Ithaca weather provides an opportunity for you to experience all four seasons, sometimes in the same day. Normal winter low temperatures drop to 15°F with occasional dips to -10°F. Normal summer high temperatures reach 80°F with occasion periods over 90°F.
Severe weather for the Ithaca region includes winter snow (an annual average of 64 inches of snow), ice storms, tornadoes, floods, hazardous temperatures, and severe thunderstorms with dangerous lightning, high winds, heavy rain, and hail. Understanding the local weather and preparing for it can help keep you comfortable and safe. The information below will guide you to local weather forecast resources and National Weather Service safety information about the common weather hazards in our region.
University Operations During Inclement Weather
While Cornell strives to minimize disruptions due to inclement weather there are times when normal university operations are suspended due to severe weather. For details related to inclement weather refer to the Inclement Weather Frequently Asked Questions and university Policy 8.2: Inclement Weather.

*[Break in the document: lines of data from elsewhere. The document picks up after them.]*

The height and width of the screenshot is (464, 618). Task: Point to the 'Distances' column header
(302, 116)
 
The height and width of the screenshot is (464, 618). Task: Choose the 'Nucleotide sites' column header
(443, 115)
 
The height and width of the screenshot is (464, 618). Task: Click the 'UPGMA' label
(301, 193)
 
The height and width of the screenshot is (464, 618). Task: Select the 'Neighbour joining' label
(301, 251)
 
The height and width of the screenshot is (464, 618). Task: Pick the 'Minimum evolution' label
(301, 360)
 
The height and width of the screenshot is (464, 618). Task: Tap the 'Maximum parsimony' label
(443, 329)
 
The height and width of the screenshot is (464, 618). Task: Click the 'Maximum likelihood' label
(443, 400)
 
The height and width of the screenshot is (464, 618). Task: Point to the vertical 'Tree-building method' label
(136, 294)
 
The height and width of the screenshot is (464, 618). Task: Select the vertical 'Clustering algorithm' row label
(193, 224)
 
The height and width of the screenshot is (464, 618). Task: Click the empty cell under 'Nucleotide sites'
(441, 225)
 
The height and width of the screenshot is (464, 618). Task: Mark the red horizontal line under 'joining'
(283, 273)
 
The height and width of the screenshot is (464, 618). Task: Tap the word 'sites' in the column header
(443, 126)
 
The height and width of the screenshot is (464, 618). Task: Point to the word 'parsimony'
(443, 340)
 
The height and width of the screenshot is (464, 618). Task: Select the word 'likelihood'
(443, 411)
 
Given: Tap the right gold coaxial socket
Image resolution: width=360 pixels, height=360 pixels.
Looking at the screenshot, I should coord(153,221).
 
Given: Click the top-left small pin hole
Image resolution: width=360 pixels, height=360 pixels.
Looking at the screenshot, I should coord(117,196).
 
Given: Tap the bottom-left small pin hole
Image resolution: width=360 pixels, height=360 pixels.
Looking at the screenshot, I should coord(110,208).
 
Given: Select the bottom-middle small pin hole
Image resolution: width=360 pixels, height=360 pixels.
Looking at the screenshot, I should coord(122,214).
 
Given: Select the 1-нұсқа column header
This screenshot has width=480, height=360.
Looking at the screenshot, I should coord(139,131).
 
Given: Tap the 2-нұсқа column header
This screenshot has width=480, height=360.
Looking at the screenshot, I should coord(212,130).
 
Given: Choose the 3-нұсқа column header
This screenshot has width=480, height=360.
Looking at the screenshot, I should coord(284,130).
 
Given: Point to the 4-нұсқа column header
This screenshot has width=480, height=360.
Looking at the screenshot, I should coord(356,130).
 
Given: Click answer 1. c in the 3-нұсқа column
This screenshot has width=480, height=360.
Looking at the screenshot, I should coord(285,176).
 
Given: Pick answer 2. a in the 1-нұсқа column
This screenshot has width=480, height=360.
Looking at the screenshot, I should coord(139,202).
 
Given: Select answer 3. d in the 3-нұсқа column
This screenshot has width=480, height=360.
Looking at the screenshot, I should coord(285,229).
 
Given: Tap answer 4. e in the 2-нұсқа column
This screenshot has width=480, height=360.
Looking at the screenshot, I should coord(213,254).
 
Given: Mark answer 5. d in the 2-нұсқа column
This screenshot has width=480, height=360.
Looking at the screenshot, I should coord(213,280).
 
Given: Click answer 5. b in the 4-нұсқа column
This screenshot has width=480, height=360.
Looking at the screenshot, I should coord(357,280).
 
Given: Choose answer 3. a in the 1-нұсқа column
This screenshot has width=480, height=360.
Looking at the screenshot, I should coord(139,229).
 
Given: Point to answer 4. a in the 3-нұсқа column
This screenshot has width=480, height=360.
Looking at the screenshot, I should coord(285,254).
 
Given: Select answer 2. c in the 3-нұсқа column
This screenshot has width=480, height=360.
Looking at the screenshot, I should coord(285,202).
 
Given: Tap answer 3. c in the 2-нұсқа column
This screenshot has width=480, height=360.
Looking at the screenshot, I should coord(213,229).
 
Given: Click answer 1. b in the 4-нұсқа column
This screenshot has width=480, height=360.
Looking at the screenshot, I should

- National Weather Service
- National Weather Service Forecast for Ithaca, NY
- The National Weather Service Binghamton Forecast Office web site has a wide variety of weather forecast and safety products related to our region.
- National Weather Service Weather Briefings provide a more detailed analysis of approaching major and severe weather events.
- The National Weather Service Binghamton Office is also on social media.
- Commercial Weather Service Products
You can receive severe weather warnings and other emergency alerts by subscribing to New York Alert or other community notification services. Customized alerts can be received by phone, text message, e-mail, and fax.
You can also receive weather alerts using a NOAA Weather Radio.
Ithaca is well known for its winter weather and you should be prepared for cold, snow, and ice. Proper winter footwear, warm clothing and cold weather outerwear will be important as you travel around campus during the winter. Be prepared if you have to drive in winter weather conditions and be prepared for snow squalls and whiteouts. Winterize your vehicle, carry a vehicle emergency supply kit, monitor road conditions, and reduce speed when driving on wet, snow covered, or icy roads.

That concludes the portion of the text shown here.